§ THE PROBLEM: Would you copy the entries that follow exactly, leaving out every picture?

#####

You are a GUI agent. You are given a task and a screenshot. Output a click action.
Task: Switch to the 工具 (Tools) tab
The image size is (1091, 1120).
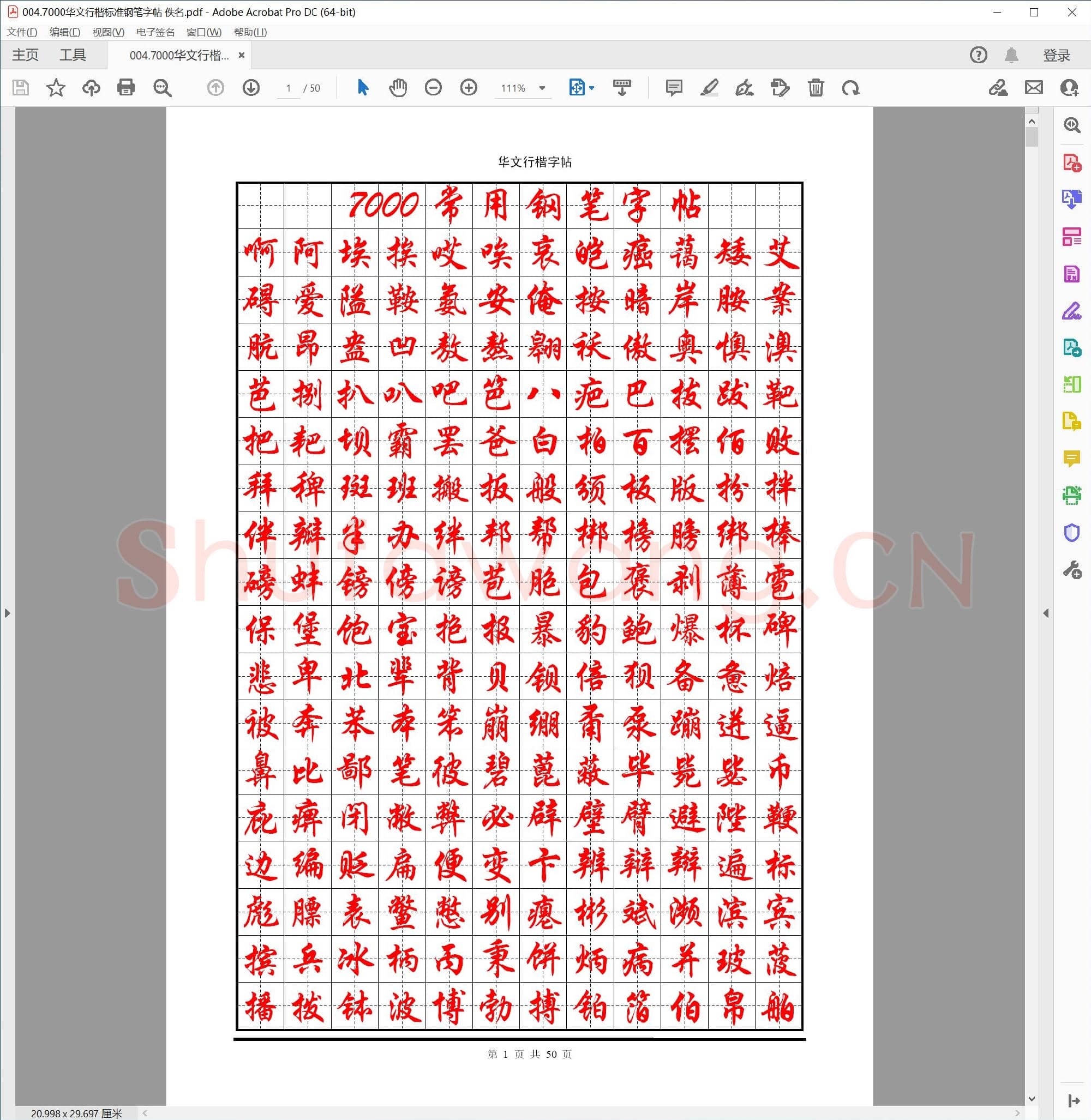click(73, 55)
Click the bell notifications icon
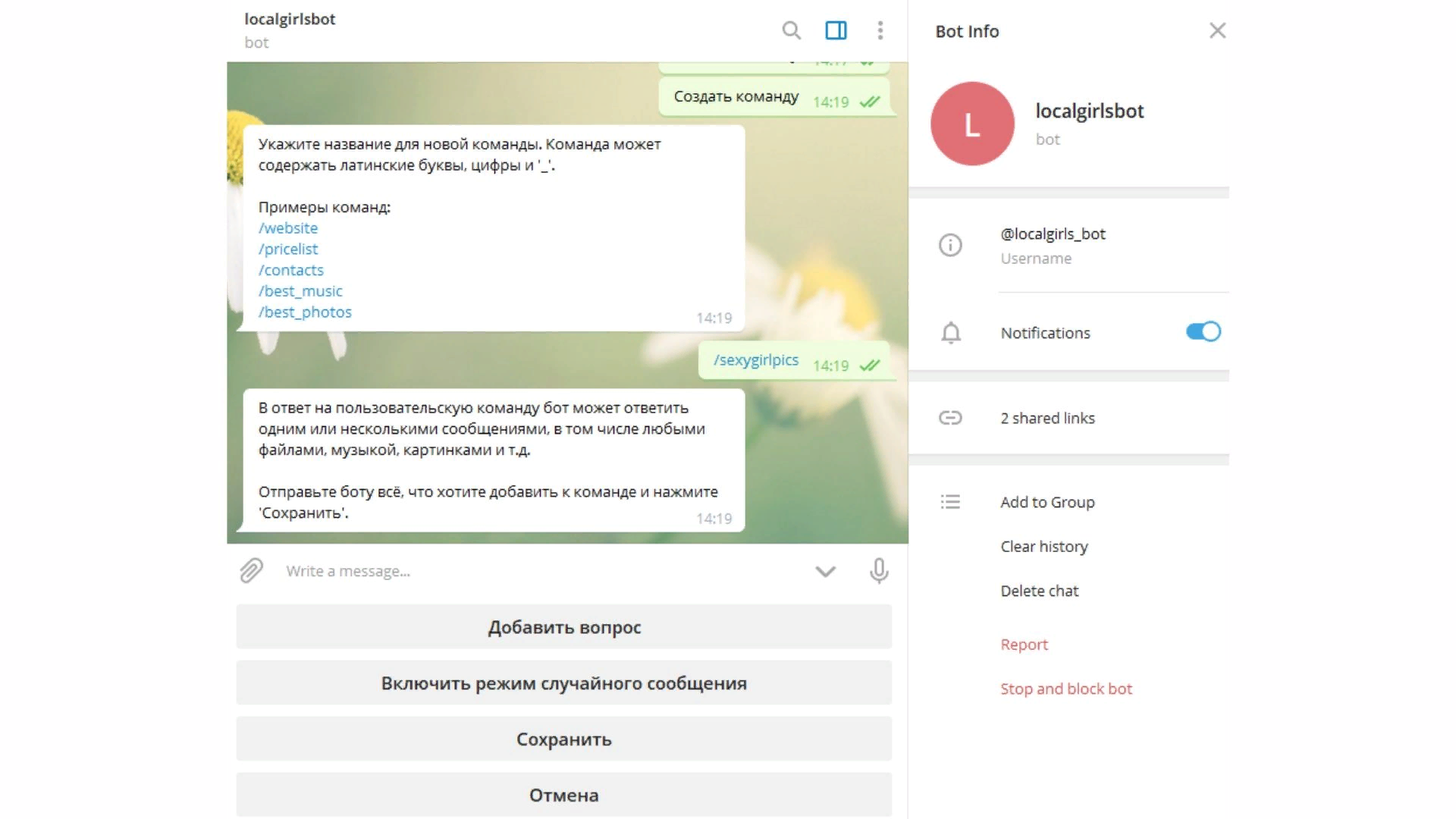The image size is (1456, 819). (x=950, y=333)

#####

§ ANSWER FOR THIS EXERCISE:
You are a GUI agent. You are given a task and a screenshot. Output a click action.
Task: Switch to the 工具 (Tools) tab
The image size is (1091, 1120).
click(73, 55)
Click the bell notifications icon
The image size is (1456, 819). (x=950, y=333)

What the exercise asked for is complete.